• **Given text**:
▬▬▬▬▬▬

Second, even if Lee, Wang, or Does 1-50 were agents of YHSG Realty on October 25, 2021, i.e., when the burglary of the Subject Property occurred (FAC, ¶ 26)—something the Court has not found is pleaded in the FAC either way—the FAC does not properly plead that any such conversion occurred within the scope of Lee’s, Wang’s, or Does 1-50’s individual agency of YHSG Realty. Otherwise stated, even though the FAC pleads that Lee, Wang, YHSG Realty, and Does 1-50 are connected Defendants, involved in varying degrees in the realtor business, the FAC does not provide a basis for inferring that a tort committed by any one Defendant was committed within the scope of agency to YHSG Realty. (See FAC, ¶¶ 12-31, 32-69.)

▬▬▬▬▬▬

• **Data extract**:
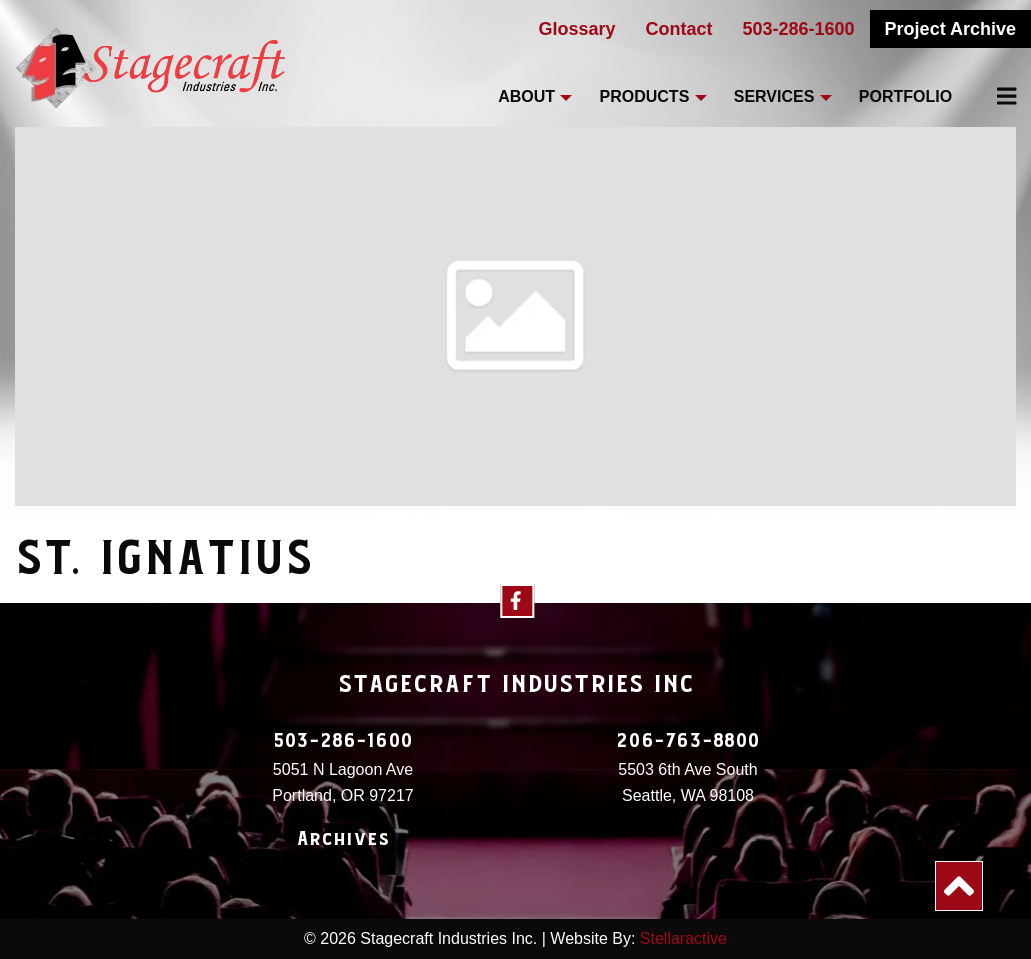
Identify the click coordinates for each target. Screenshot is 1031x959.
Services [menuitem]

▬▬▬▬▬▬

• **Problem details**: Transcribe the ruling excerpt, starting at "Second, even if" and ending at "FAC, ¶¶ 12-31, 32-69.)". The data stands apart from the ruling excerpt.

• **Response**:
Second, even if Lee, Wang, or Does 1-50 were agents of YHSG Realty on October 25, 2021, i.e., when the burglary of the Subject Property occurred (FAC, ¶ 26)—something the Court has not found is pleaded in the FAC either way—the FAC does not properly plead that any such conversion occurred within the scope of Lee’s, Wang’s, or Does 1-50’s individual agency of YHSG Realty. Otherwise stated, even though the FAC pleads that Lee, Wang, YHSG Realty, and Does 1-50 are connected Defendants, involved in varying degrees in the realtor business, the FAC does not provide a basis for inferring that a tort committed by any one Defendant was committed within the scope of agency to YHSG Realty. (See FAC, ¶¶ 12-31, 32-69.)